Selon la grille de Descola, l’analogisme se définit par un monde discontinu mais relié, où les différences entre les êtres ne sont pas abolies mais intégrées dans un réseau de correspondances. Laudato Si’ relève précisément de ce régime : la création n’est pas un tout homogène, mais un ensemble différencié d’entités reliées entre elles par l’amour divin.
Le monde y est décrit comme un tissu de relations sacramentelles, où le visible renvoie sans cesse à l’invisible. Le cosmos n’est plus une nature à maîtriser, mais une communion à contempler et à servir.

François opère ainsi une réconciliation entre science et foi, entre raison et spiritualité. Il assume l’héritage naturaliste de l’Occident (la confiance dans la recherche, le dialogue avec l’écologie scientifique) tout en le dépassant par une anthropologie de la relation et de la responsabilité.

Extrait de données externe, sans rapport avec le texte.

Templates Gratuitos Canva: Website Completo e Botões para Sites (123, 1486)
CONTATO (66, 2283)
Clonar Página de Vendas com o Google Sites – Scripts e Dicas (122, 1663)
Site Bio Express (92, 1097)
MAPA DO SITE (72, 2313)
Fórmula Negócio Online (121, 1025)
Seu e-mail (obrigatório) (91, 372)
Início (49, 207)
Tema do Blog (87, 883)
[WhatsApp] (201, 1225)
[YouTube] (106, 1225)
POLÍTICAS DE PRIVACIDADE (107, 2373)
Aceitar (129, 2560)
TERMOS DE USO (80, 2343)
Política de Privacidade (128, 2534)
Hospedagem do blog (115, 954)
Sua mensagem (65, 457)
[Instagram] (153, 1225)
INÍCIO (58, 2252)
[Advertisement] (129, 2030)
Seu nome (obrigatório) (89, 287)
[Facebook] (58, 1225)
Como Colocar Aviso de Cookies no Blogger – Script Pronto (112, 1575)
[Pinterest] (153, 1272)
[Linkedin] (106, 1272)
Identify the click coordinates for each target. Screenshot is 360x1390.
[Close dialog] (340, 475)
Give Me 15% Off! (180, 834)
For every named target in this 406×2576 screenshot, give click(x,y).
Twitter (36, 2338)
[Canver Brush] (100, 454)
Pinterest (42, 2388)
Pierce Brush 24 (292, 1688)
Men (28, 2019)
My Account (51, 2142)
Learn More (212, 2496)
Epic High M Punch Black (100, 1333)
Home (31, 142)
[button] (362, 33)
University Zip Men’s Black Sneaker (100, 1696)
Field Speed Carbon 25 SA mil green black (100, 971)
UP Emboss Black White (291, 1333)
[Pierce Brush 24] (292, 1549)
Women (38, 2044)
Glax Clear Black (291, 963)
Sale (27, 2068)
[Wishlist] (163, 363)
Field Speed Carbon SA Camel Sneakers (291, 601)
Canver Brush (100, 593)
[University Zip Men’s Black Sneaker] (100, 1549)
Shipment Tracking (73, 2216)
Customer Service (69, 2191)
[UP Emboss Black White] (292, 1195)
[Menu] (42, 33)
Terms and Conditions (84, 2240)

Le naturalisme est conservé comme méthode, mais subverti comme cosmologie : la nature cesse d’être objet pour redevenir signe. Dans le langage de Descola, Laudato Si’ marque la tentative d’un retour analogiste au sein même du monde naturaliste : une réintroduction du symbolique, de la correspondance et du sens dans un univers perçu jusqu’alors comme pure matérialité.

 

Le monde comme tissu de relations sacramentelles

 

L’expression désigne une vision du monde où chaque être créé existe par et pour la relation. Dans la perspective de Laudato Si’, la création n’est pas un ensemble d’objets mais un réseau de relations vivantes, dont chacune peut devenir médiation de la présence divine. Le monde est ainsi “sacramentel” : il rend visible l’invisible, il manifeste la grâce dans la matière. Cette intuition rejoint, sur le plan anthropologique, ce que Philippe Descola nomme l’ontologie analogiste : un cosmos où les réalités discontinues – Dieu, l’homme, les créatures – sont reliées par des correspondances. La théologie chrétienne en donne une version singulière : ces correspondances ne sont pas seulement symboliques. L’eau du baptême, le pain eucharistique ou la fraternité cosmique ne sacralisent pas la nature ; ils reconnaissent dans le lien même – entre visible et invisible, matière et esprit – l’action continue du Créateur.

 

Léon XIV : de l’écologie intégrale à l’écologie christocentrique

 

L’élection du pape Léon XIV a prolongé cette ligne, tout en lui donnant un accent théologique plus explicite. Ses prises de position récentes - notamment dans son message pour la Journée mondiale de prière pour la création 2025 et dans ses discours sur le climat - prolongent l’héritage de Francois en y ajoutant une dimension christologique plus tranchée.

 

Léon XIV affirme, dans la continuité de François, que “la nature ne doit pas être réduite à une marchandise”, et appelle à une conversion intérieure fondée sur la sobriété et la justice environnementale. Ses initiatives concrètes, telles que la création du centre d’éducation écologique “Borgo « Laudato Si »[2] ou l’institution d’une liturgie pour le soin de la création, traduisent cette volonté d’incarner la conversion écologique dans la vie quotidienne de l’Église. Mais il a également apporté une clarification doctrinale majeure par rapport aux dérives possibles d’un discours « écospirituel » excessif, dénonçant “une nouvelle tentation de Babel”, celle de “vouloir sauver la création sans passer par le Sauveur”.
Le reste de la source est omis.